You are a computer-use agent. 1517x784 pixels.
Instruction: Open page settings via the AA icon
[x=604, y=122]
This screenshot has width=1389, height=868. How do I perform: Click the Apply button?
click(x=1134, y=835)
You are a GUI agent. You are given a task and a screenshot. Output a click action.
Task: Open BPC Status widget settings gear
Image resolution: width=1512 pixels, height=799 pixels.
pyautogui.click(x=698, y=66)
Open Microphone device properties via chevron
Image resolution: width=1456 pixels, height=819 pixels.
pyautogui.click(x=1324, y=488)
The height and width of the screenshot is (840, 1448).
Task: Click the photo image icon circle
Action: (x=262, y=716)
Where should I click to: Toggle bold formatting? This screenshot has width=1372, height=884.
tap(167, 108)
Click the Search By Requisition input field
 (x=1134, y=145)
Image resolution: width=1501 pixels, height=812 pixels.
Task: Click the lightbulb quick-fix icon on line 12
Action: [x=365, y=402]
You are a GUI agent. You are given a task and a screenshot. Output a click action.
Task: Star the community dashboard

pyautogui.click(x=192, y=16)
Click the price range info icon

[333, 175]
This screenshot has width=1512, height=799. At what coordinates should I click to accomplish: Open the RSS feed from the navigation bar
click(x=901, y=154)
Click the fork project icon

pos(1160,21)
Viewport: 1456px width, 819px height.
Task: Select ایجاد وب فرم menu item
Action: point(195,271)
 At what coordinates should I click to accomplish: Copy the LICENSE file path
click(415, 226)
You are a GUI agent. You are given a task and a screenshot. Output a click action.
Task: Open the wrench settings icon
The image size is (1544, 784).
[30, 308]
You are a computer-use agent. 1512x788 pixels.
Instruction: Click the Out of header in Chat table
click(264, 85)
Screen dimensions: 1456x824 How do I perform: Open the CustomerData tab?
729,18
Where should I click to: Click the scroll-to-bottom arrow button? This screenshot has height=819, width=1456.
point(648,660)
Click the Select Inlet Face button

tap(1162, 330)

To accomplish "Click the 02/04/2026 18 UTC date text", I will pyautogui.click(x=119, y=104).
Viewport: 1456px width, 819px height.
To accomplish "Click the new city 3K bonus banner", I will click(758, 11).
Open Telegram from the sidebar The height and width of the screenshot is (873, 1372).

---*---

▶ **WHAT TO DO**:
From top to bottom, reproduce the material exactly.

▶ **ANSWER BOX**:
You are a computer-use agent. 1517x784 pixels.
Instruction: Open page settings via the AA icon
[x=604, y=122]
This screenshot has width=1389, height=868. How do I perform: Click the Apply button?
click(x=1134, y=835)
You are a GUI agent. You are given a task and a screenshot. Output a click action.
Task: Open BPC Status widget settings gear
Image resolution: width=1512 pixels, height=799 pixels.
pyautogui.click(x=698, y=66)
Open Microphone device properties via chevron
Image resolution: width=1456 pixels, height=819 pixels.
pyautogui.click(x=1324, y=488)
The height and width of the screenshot is (840, 1448).
Task: Click the photo image icon circle
Action: (x=262, y=716)
Where should I click to: Toggle bold formatting? This screenshot has width=1372, height=884.
tap(167, 108)
Click the Search By Requisition input field
 (x=1134, y=145)
Image resolution: width=1501 pixels, height=812 pixels.
Task: Click the lightbulb quick-fix icon on line 12
Action: [x=365, y=402]
You are a GUI agent. You are given a task and a screenshot. Output a click action.
Task: Star the community dashboard

pyautogui.click(x=192, y=16)
Click the price range info icon

[333, 175]
This screenshot has width=1512, height=799. At what coordinates should I click to accomplish: Open the RSS feed from the navigation bar
click(x=901, y=154)
Click the fork project icon

pos(1160,21)
Viewport: 1456px width, 819px height.
Task: Select ایجاد وب فرم menu item
Action: point(195,271)
 At what coordinates should I click to accomplish: Copy the LICENSE file path
click(415, 226)
You are a GUI agent. You are given a task and a screenshot. Output a click action.
Task: Open the wrench settings icon
The image size is (1544, 784).
[30, 308]
You are a computer-use agent. 1512x788 pixels.
Instruction: Click the Out of header in Chat table
click(264, 85)
Screen dimensions: 1456x824 How do I perform: Open the CustomerData tab?
729,18
Where should I click to: Click the scroll-to-bottom arrow button? This screenshot has height=819, width=1456.
point(648,660)
Click the Select Inlet Face button

tap(1162, 330)

To accomplish "Click the 02/04/2026 18 UTC date text", I will pyautogui.click(x=119, y=104).
Viewport: 1456px width, 819px height.
To accomplish "Click the new city 3K bonus banner", I will click(758, 11).
Open Telegram from the sidebar The height and width of the screenshot is (873, 1372).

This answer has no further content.